The second class of cross-species hybridization studies aims at studying gene expression differences between species, with the general goal of elucidating the evolution of gene regulation (Enard et al., 2002; Gilad et al., 2006; Khaitovich et al., 2004; Nuzhdin et al., 2004; Ranz et al., 2003; Saetre et al., 2004). This aim introduces an additional challenge to the analysis, as both expression levels and sequences may differ between species. As previous work has shown, when inter-species studies are performed using a microarray designed for a single species, sequence mismatches between target RNA and the probes on the array affect the estimates of gene expression, leading to biased estimates (Gilad et al., 2006; Sartor et al., 2006).
In order to circumvent this problem, two approaches have been used. The first approach is to mask all probes with a sequence mismatch between the studied species (Khaitovich et al., 2004, 2005; Khaitovich et al., 2004; Kirst et al., 2006). However, when gene expression is compared across more than two species, a large number of probes have to be masked, resulting in exclusion of some genes and reducing the precision of measurement of gene expression for others. For example, Affymetrix human arrays measure gene expression using sets of 11 short (25 mers) probes for each gene. If expression between human, chimpanzee, and rhesus is compared using this platform (given mean divergence values of 1% between human and chimpanzee and 5% between human or chimpanzee and rhesus), an average of fewer than three probes per gene are expected to be a perfect sequence match for all three species. This small number of probes may greatly reduce the precision with which gene expression is estimated.
An alternative approach to control for the effect of sequence mismatches is to use probes derived from the various species of interest (Gilad et al., 2005).
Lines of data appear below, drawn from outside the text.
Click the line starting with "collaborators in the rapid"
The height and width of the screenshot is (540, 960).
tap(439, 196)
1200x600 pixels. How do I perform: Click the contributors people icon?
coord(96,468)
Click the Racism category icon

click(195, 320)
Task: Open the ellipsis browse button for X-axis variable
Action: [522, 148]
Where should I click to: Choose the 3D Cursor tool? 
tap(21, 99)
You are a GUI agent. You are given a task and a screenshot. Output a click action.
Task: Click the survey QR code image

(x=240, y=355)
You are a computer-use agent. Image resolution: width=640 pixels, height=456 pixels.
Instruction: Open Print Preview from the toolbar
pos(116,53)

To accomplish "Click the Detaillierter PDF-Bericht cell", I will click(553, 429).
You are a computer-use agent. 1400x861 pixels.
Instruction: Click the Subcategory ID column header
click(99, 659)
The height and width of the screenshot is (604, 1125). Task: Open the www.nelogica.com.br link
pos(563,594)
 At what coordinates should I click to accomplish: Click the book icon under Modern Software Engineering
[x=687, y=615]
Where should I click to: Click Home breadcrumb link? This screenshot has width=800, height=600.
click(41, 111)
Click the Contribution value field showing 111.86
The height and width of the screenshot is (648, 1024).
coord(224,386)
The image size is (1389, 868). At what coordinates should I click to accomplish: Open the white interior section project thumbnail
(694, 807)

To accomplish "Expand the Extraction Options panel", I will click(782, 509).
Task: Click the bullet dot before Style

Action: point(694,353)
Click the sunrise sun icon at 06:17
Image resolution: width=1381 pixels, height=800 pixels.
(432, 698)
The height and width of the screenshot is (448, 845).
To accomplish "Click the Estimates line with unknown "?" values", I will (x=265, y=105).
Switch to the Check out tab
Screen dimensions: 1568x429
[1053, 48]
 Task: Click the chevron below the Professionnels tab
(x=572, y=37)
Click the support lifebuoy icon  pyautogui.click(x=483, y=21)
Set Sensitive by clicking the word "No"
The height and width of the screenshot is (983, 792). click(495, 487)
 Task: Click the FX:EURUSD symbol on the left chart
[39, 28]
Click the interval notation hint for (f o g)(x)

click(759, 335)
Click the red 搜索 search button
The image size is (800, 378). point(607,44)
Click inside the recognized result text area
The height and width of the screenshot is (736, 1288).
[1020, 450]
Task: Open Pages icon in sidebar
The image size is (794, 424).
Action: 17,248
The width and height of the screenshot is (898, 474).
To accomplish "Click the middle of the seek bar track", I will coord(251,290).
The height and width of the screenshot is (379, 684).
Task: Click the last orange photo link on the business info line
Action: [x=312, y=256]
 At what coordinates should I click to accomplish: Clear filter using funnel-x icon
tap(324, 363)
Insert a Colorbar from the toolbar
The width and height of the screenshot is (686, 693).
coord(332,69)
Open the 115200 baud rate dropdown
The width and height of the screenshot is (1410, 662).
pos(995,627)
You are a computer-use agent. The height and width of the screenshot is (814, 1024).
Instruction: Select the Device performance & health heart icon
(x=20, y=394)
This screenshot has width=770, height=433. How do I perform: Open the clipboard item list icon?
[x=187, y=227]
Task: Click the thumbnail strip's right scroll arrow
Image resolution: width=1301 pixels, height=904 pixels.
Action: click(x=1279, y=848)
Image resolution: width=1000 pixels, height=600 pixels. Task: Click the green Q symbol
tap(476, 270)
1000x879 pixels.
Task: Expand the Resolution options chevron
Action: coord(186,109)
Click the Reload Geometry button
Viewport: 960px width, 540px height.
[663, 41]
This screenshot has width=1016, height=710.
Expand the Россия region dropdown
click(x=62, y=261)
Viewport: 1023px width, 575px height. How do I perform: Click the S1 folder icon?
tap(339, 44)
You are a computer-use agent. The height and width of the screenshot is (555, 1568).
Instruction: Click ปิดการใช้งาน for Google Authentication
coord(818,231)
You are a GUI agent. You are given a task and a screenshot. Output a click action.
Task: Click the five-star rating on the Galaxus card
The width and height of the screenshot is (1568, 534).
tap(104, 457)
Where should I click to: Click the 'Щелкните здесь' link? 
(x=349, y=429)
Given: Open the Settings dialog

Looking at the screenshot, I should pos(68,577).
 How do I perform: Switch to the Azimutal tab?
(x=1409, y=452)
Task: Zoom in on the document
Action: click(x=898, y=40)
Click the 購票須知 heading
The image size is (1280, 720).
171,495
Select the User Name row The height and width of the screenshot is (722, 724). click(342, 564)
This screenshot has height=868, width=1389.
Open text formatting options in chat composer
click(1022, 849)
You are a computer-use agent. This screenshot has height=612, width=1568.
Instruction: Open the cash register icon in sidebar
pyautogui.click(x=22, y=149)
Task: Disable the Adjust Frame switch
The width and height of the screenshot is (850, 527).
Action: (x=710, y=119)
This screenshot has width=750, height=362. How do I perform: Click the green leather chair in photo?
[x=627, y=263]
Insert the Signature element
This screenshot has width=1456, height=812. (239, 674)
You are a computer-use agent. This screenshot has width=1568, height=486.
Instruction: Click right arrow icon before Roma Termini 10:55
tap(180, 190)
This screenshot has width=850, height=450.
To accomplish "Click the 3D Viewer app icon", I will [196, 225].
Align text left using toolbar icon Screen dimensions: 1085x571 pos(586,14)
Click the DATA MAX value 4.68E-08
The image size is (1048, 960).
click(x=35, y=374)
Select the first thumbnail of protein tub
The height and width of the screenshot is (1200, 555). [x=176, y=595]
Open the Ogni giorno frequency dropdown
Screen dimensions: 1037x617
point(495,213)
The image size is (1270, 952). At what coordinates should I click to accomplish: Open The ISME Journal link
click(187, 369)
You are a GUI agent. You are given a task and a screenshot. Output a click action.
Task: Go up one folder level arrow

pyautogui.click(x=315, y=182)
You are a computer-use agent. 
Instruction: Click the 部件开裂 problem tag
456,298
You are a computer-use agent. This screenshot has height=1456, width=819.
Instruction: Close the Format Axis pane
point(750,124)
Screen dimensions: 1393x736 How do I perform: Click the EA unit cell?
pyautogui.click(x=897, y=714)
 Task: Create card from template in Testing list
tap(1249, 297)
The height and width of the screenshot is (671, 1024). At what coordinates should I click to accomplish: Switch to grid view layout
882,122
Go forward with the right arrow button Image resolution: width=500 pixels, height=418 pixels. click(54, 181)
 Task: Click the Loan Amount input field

Gene-probes for individual species can be used in at least two possible study designs: (i) multi-species microarrays, in which probes from multiple species are included on each array, or (ii) species-specific microarrays, where each array includes probes from only one species. In both configurations, sequence mismatches do not affect estimates of gene expression. The use of species-specific arrays does not rely on cross-species hybridization, while the use of multi-species arrays provides an estimate of gene expression levels without the confounding effects of sequence mismatches (Gilad et al., 2005). Indeed, in a multi-species array, RNA from each species is hybridized to probes from the same species as well as to probes from other species. For example, human and chimpanzee RNA are co-hybridized to both human and chimpanzee probes. Loosely, the sequence mismatch effect is then cancelled out by averaging the intensity ratios estimated from the human and chimpanzee probes (Gilad et al., 2005).
Given that single-species and multi-species arrays both circumvent the problem of sequence mismatches, the question arises as to which platform configuration is preferable for a given number of hybridizations. Microarrays for individual species clearly present a great advantage over multi-species arrays, regardless of the type of probes used (cDNA or short oligo based), as multi-species arrays have to be designed and constructed specifically for each combination of studied species. However, in the case of species-specific microarrays, a potential problem is that expression levels are compared among microarrays constructed for the different species. The probes on each species array differ, and may therefore bias the estimates of gene expression differences.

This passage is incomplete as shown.